Parts of the exercise →
a. Do these statements agree with the stock appreciation right text? (i) The Transition Period runs from the Participant's notice of Retirement to the Committee until the date of Retirement. (ii) Confidential Information is defined in Section 7. (iii) The Company may cancel the right if the Participant tries to transfer it in a way inconsistent with Section 7. Answer yes or no for each and quote the deciding words.
b. Under clause (v) of the stock appreciation right text, which activities will the Participant take part in during the Transition Period? List all of them.
c. Carry the stock appreciation right text forward from its final clause marker, (viii).

[START OF Text shown]

The Company may cancel the Participant’s Stock Appreciation Right if the Participant
attempts to assign or transfer it in a manner inconsistent with this Section 7.
	 
	8.	 	RESTRICTED ACTIVITIES

	 	A.	 	By accepting the Stock Appreciation Right, the Participant acknowledges and
agrees that (i) the Company is engaged in a highly competitive business; (ii) the
Company has expended considerable time and resources to develop goodwill with its
customers, vendors, and others, and to create, protect, and exploit its Confidential
Information (as defined in Section 13.B below); (iii) the Company must continue to
prevent the dilution of its goodwill and unauthorized use or disclosure of its
Confidential Information to avoid irreparable harm to its legitimate business
interests; (iv) the Participant’s participation in or direction of the Company’s
day-to-day operations and strategic planning are an integral part of the Company’s
continued success and goodwill; (v) in the period between the Participant’s notice to
the Committee of the Participant’s Retirement and the date of the Participant’s
Retirement (the “Transition Period”), the Participant will participate in identifying a
successor, transitioning his or her responsibilities to and training a successor, and
engaging in other transition activities (the “Transition Process”); (vi) given the
Participant’s position and responsibilities, including during the Transition Period, he
or she necessarily will be relying on

3

 

	 	 	 	and/or creating Confidential Information that belongs to the Company and enhances
the Company’s goodwill; during the Transition Process will be transmitting
Confidential Information to his or her successor; and in carrying out his or her
responsibilities, including during the Transition Process, the Participant in turn
will be relying on the Company’s goodwill and the disclosure by the Company to him
or her of Confidential Information; (vii) the Participant will have access to
Confidential Information, including concerning the Transition Process, that could be
used by any competitor of the Company in a manner that would irreparably harm the
Company’s competitive position in the marketplace and dilute its goodwill; (viii)

[END OF Text shown]
[START OF Information supplied]

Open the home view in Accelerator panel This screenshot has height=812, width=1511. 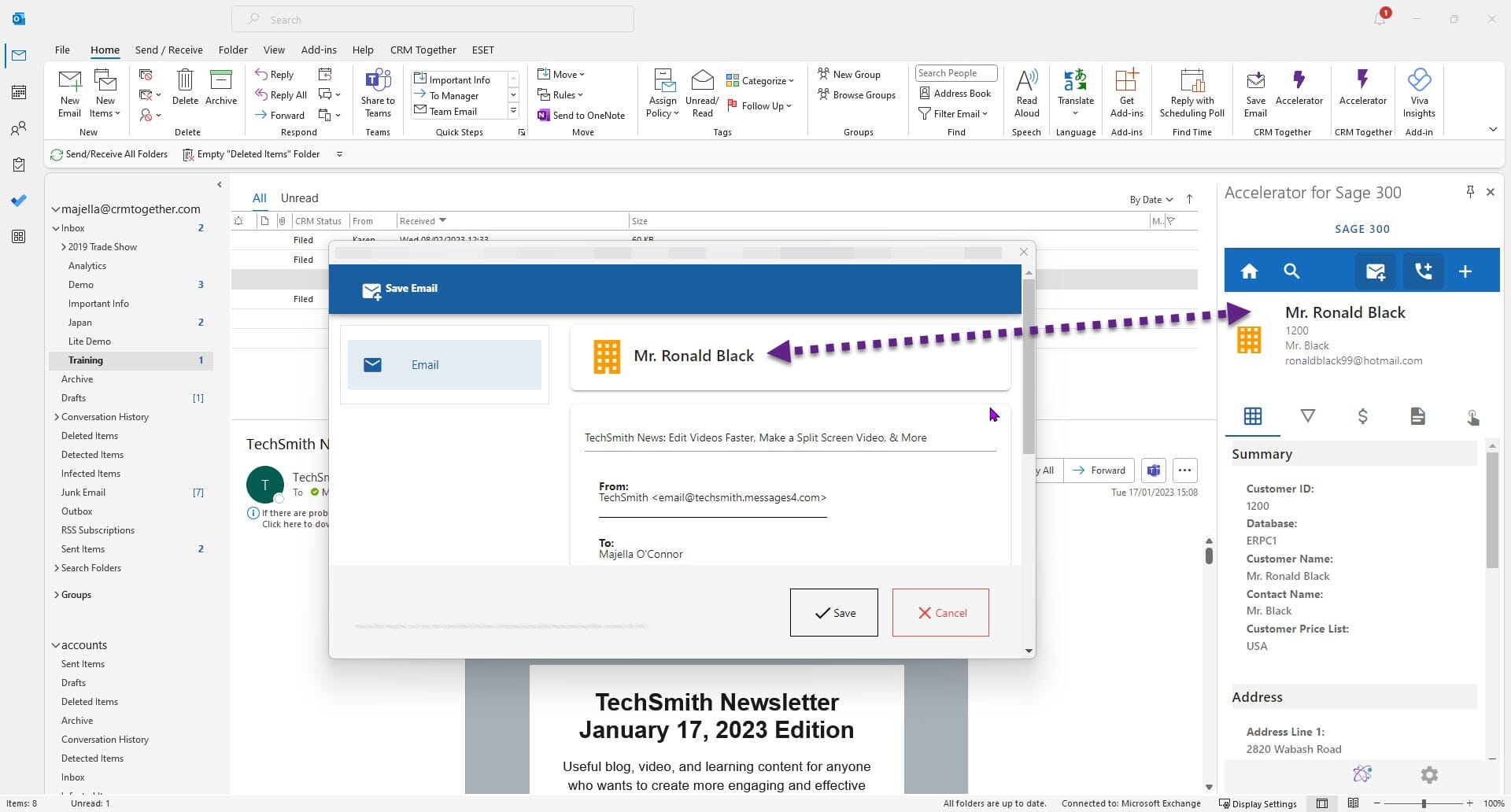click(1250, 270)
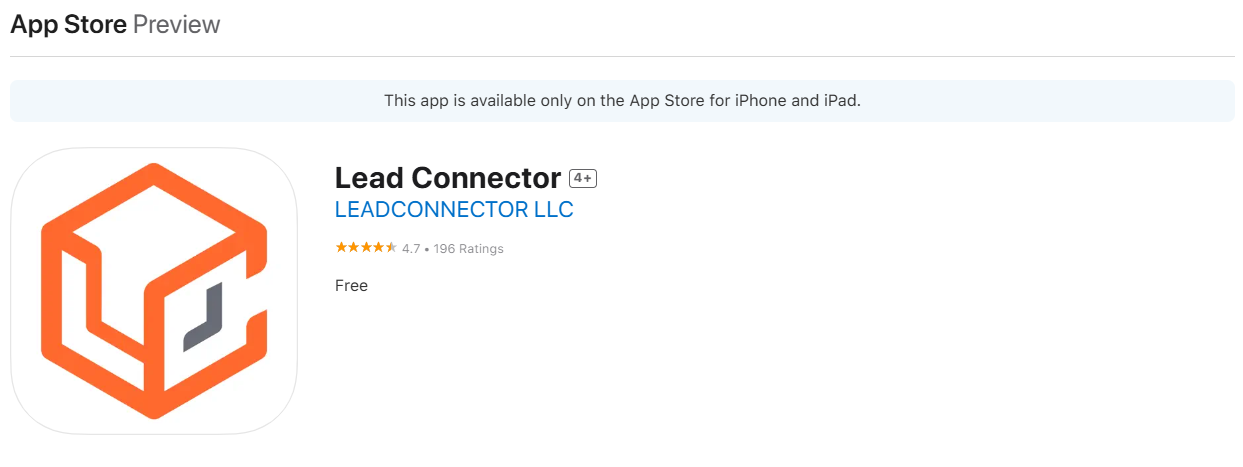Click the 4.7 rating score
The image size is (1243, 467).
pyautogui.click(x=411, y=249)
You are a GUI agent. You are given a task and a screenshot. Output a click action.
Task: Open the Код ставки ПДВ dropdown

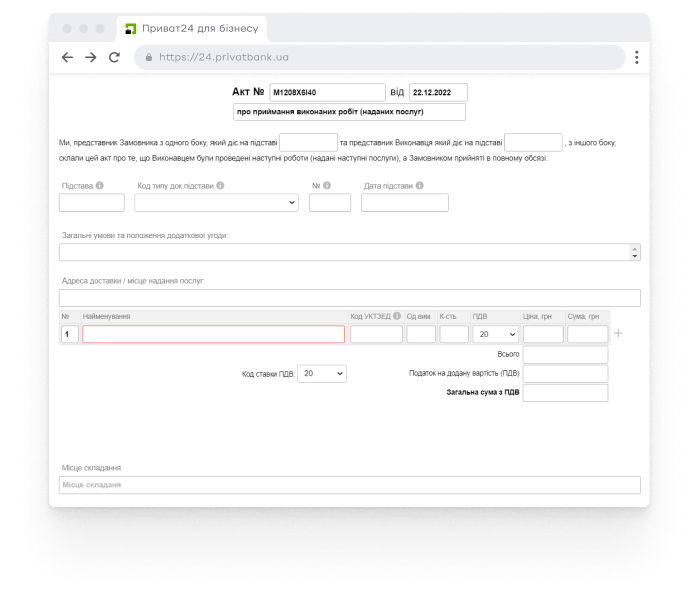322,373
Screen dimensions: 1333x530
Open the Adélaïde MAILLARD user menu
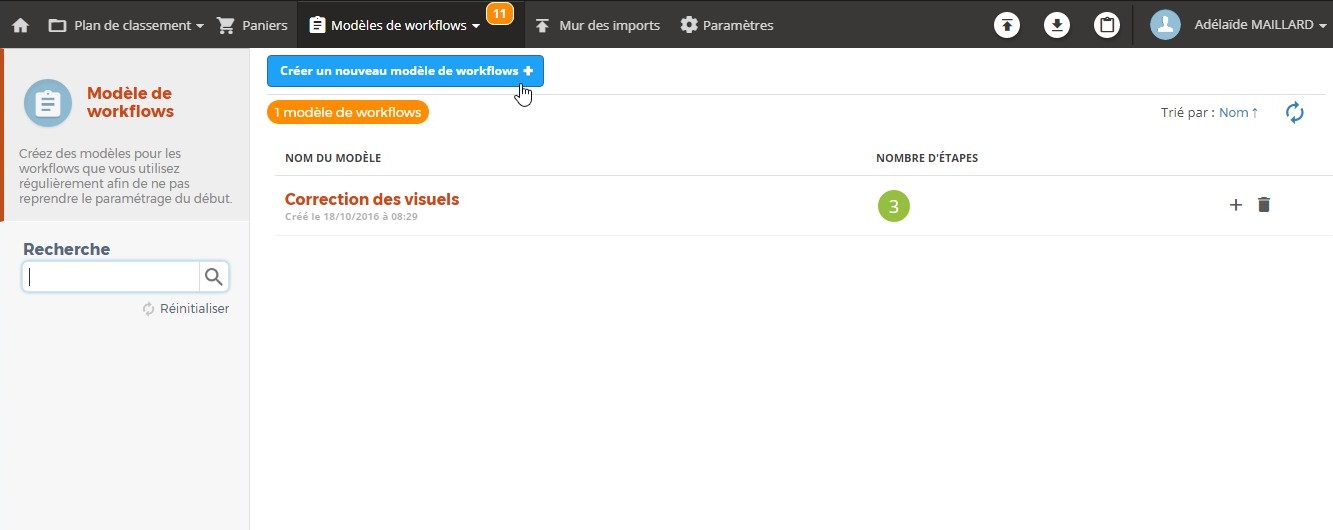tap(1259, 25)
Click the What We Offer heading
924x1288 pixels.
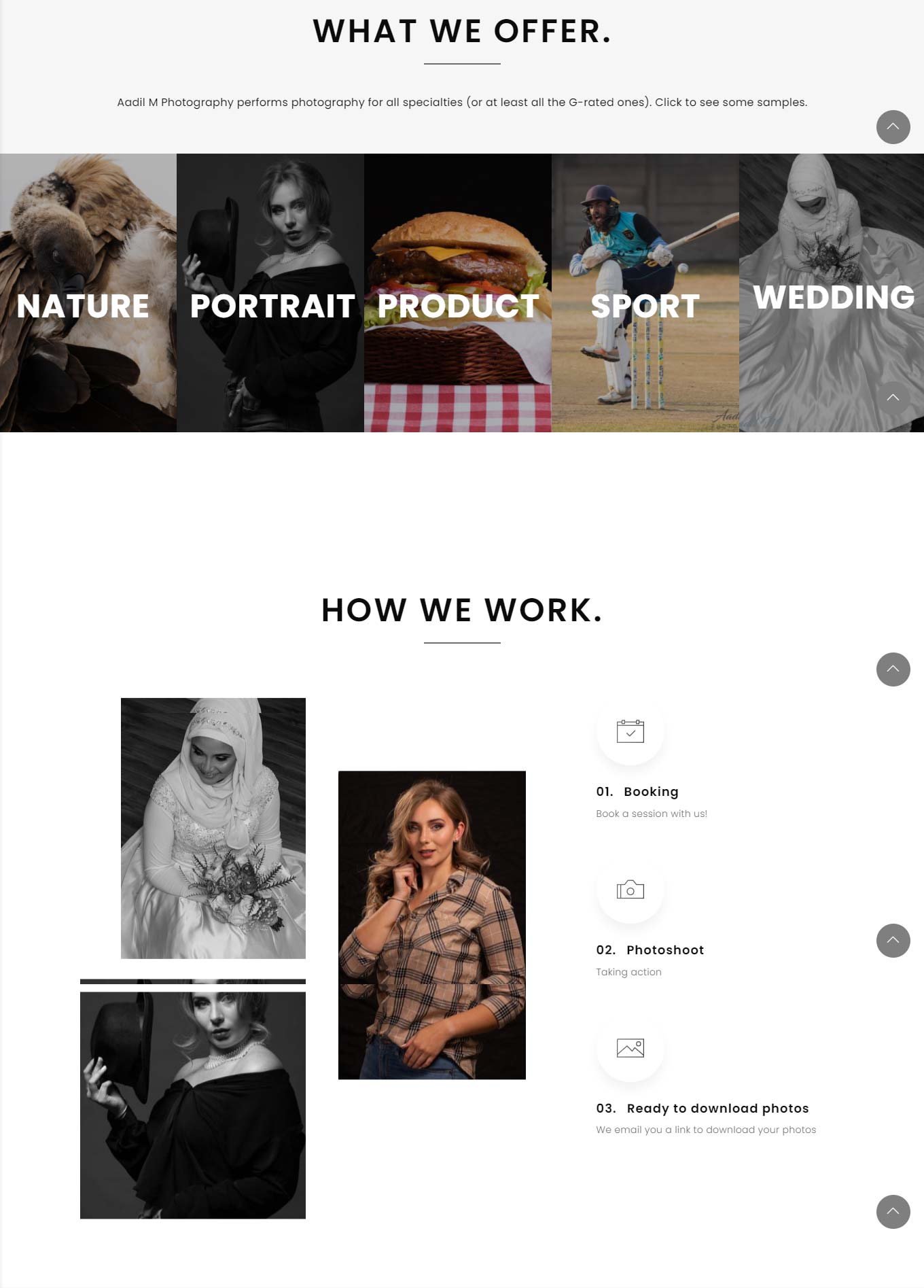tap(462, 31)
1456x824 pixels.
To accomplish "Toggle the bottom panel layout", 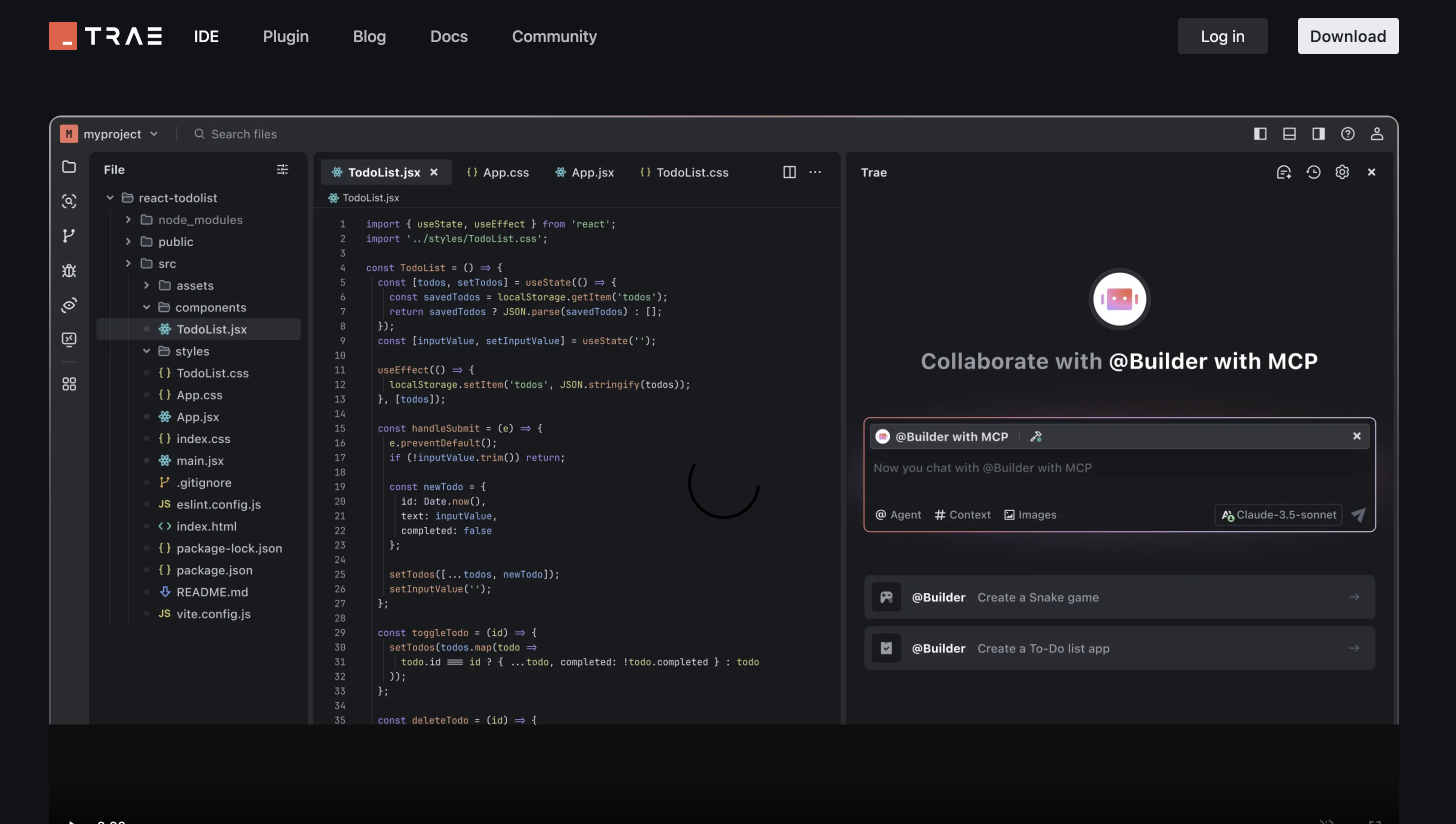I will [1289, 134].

[END OF Information supplied]

Answers for the exercise →
a.
(i) Yes: "in the period between the Participant’s notice to the Committee of the Participant’s Retirement and the date of the Participant’s Retirement (the “Transition Period”)"
(ii) No: "(as defined in Section 13.B below)"
(iii) Yes: "The Company may cancel the Participant’s Stock Appreciation Right if the Participant attempts to assign or transfer it in a manner inconsistent with this Section 7."

b.
- Identifying a successor
- Transitioning his or her responsibilities to a successor
- Training a successor
- Engaging in other transition activities

c.
the Participant’s engaging in any of the Restricted Activities during the
Restriction Period would result in the inevitable disclosure or use of Confidential
Information for the Competitor’s benefit or to the detriment of the Company; (ix)
the Participant will return to the Company upon Retirement all the Confidential
Information, in whatever form or media and all copies thereof, in his or her
possession, custody, or control; (x) by giving advance notice of his or her
Retirement, the Participant represents that he or she will not engage in the
Restricted Activities; (xi) the Company is relying on such representation in
providing the Participant continuing access to Confidential Information and
authorizing him or her to engage in the Transition Process and other activities that
will create new and additional Confidential Information during the Transition
Period; and (xii) absent the Participant’s agreement to this Section 8, the Company
would not authorize the Participant to participate in the Transition Process and
engage in other activities that will create new and additional Confidential
Information in an unfettered fashion and would not provide for the extended
exercisability of the Stock Appreciation Right (regardless of whether then vested or
exercisable) upon Retirement as provided for in Section 3.A.

	 	B.	 	The Company, by granting the Stock Appreciation Right, and the Participant, by
accepting the Stock Appreciation Right, thus acknowledge and agree that during the
remaining term of the Participant’s employment with the Company, including the
Transition Period, the Participant (i) will receive Confidential Information that is
unique, proprietary, and valuable to the Company; (ii) will rely on and/or create
Confidential Information that is unique, proprietary, and valuable to the Company; and
(iii) will benefit, including without limitation by way of increased earnings and
earning capacity, from the goodwill the Company has generated and from the Confidential
Information.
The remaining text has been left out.